Can't find the link at the moment, but this is incorrect. The first results that came out of the initial trial showed no significant improvement in student performance using KA's approach compared to the traditional approach.

Edit: here is the link http://blendmylearning.com/2011/08/31/the-results/


This is a very promising result - apparently Khan is roughly as good as a traditional teacher provided a teacher is in the room. Now the important question is to figure out how much of the teacher can be done away with.

For example, can 1 teacher + Khan educate 80 students as well as 1 teacher without Khan educate 40? Or can we replace the (well paid) teacher with a lower paid day care worker for at least some of that time?

If Khan can reduce the number of teachers required to educate students, that would go a long way towards reducing our out of control spending on education.


I don't think that's the way to approach this. Replacing teachers with videos isn't going to make education better -- in fact, I'd argue it would make it worse.

There's a great deal of research in the effectiveness of different kinds of physics teaching, for example, and it all shows that the most effective method is interactive. Students often form misconceptions about concepts, and the only way to break those misconceptions is to engage them, have them think about problems, and tailor your explanations to address their confusion.

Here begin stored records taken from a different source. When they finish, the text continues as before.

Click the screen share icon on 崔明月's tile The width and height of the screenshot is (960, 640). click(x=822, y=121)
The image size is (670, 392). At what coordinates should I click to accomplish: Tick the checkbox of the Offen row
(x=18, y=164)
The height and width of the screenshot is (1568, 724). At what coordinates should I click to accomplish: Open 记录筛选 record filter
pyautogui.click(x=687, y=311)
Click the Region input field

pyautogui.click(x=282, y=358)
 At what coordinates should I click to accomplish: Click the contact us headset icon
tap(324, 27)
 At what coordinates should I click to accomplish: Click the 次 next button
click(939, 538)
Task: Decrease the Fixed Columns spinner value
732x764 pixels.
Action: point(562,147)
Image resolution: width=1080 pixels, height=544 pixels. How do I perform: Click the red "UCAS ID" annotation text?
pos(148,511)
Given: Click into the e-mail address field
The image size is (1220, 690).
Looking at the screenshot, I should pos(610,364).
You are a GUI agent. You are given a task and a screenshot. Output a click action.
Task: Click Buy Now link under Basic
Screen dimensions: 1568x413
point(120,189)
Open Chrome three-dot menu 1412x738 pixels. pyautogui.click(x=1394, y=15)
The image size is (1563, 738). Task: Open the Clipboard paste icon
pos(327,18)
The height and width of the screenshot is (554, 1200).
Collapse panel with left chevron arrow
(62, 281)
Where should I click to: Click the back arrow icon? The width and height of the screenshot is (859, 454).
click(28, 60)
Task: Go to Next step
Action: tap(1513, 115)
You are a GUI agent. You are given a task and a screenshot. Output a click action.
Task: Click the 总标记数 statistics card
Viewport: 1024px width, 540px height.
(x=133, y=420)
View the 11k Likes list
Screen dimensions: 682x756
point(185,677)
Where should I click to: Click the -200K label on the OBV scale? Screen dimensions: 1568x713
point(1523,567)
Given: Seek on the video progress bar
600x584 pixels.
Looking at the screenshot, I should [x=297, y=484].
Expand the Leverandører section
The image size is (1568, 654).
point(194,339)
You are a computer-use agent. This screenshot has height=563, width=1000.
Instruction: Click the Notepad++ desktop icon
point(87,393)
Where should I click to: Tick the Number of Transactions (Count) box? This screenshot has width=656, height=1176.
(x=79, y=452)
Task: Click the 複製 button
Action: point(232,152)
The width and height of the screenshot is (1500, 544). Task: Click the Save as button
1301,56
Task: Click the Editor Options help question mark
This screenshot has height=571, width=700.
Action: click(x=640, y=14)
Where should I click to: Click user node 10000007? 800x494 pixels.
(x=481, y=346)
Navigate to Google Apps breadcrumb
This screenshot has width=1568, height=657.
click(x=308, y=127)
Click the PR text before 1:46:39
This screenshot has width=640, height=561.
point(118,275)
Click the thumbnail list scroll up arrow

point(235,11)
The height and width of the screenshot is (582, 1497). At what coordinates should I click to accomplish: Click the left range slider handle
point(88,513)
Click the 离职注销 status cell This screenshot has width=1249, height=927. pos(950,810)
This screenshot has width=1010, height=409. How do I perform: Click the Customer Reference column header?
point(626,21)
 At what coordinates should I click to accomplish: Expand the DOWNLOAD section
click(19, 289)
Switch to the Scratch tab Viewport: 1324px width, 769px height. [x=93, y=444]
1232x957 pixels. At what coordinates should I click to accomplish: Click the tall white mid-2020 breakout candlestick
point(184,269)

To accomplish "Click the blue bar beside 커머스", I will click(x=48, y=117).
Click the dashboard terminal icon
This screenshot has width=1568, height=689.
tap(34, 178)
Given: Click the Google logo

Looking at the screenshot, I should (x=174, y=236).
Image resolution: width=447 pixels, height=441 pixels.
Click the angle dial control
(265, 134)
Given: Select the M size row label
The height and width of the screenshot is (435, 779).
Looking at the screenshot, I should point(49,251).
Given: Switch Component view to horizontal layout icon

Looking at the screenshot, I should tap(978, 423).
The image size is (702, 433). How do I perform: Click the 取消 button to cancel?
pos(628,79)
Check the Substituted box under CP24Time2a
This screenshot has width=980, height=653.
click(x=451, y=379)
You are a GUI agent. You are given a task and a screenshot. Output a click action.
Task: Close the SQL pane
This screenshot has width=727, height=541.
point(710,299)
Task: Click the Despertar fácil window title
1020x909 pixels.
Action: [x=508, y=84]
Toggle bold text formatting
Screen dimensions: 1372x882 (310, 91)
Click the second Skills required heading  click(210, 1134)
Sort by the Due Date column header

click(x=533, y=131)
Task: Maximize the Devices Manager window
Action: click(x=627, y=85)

A video can't do this. Instead, a video could provide the groundwork so that a teacher could spend all his time working with students interactively.

So if you decide to cut down on teachers because of the videos, you're giving up the potential advantages in teaching that the videos would bring.

I can link to a few papers if you're interested.


Replacing teachers with videos isn't going to make education better -- in fact, I'd argue it would make it worse.

Why argue? Why not simply test it?

There's a great deal of research in the effectiveness of different kinds of physics teaching, for example, and it all shows that the most effective method is interactive.

A video can't do this. But perhaps 2 hours of video + 1 hour of interaction might be just as good as the 2 hours of lecture + 1 hour of interaction provided by the current system. If so we can cut our teaching expenses by 2/3.

Khan provides a virtually free substitute for some pieces of our current educational system. The trick is to figure which pieces.

This is a big problem - the US spent $864B on government-sponsored education in 2009, more than it spent on the military.

Students often form misconceptions about concepts, and the only way to break those misconceptions is to engage them, have them think about problems, and tailor your explanations to address their confusion.

Khan is attempting to build automated systems that do exactly this.


> A video can't do this. But perhaps 2 hours of video + 1 hour of interaction might be just as good as the 2 hours of lecture + 1 hour of interaction provided by the current system. If so we can cut our teaching expenses by 2/3.

Okay, but that doesn't improve education, it just makes it cheaper. It would certainly be a useful start; one could invest that money in hiring better-qualified teachers, or even a program where college students come in to do interactive tutoring.

> This is a big problem - the US spent $864B on government-sponsored education in 2009, more than it spent on the military.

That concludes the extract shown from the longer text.